The revised total for the supermarket's share of petrol and diesel sees an increase to 46.5% in 2012. This compares with 39% for 2012, which was quoted in the OFT report. And, with the figures being revised all the way back to 2008, the trend it reveals is crucial. While the previous figures suggested the supermarket share had held at a fairly steady figure, it is now clear the supermarkets' share of the market has been steadily growing throughout this period. It was the now discredited figures which allowed the OFT to say that the supermarket's share had remained broadly stable and to give a clean bill of health to the way the market operates.
In addition to making a mockery of the OFT report, the flawed data has also called into question the government's cosy reassurances about the security of the UK's fuel supplies. The figure of 39% was also given as the supermarket's market share for 2011 in a report by Deloitte Study of the UK Petroleum Retail Market. This report, commissioned and published last year by the Department of Energy & Climate Change (DECC), was used by DECC as proof that in the event of a crisis there were sufficient stocks in the UK fuel sector.

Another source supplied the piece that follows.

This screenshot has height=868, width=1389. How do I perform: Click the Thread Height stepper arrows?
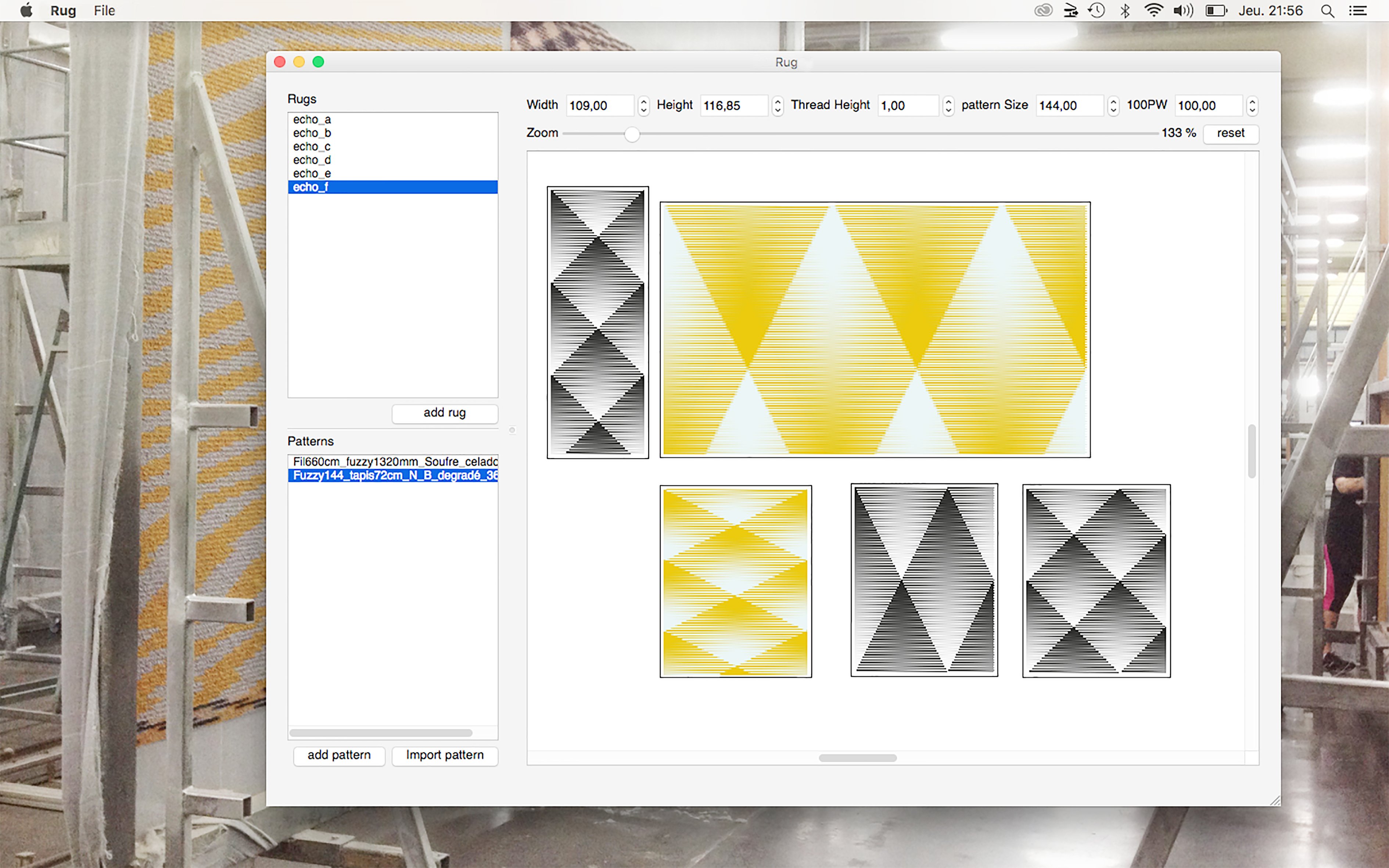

However, if supermarkets have a far greater market share than previously thought, then that also means there are far less reserves in the system, because supermarkets operate on a 'just in time' delivery system meaning they hold far less stock than an independent petrol filling station. And this situation is exacerbated by the intense financial pressure on independents which means they are less able to support larger stock holdings.
PRA chairman Brian Madderson comments: "Five thousand forecourts have closed since 2000, another 175 closed last year and the independent retailers are continuing to get massacred by the aggressive discounting and below-cost sales tactics of supermarkets.
"There was considerable complacency in the Deloitte and OFT reports which assumed that supermarket volumes were levelling off and so the market was steady. We warned government that the 2012 Christie study indicated that supermarkets are trying to open up to 50 new forecourts for each of the next four years."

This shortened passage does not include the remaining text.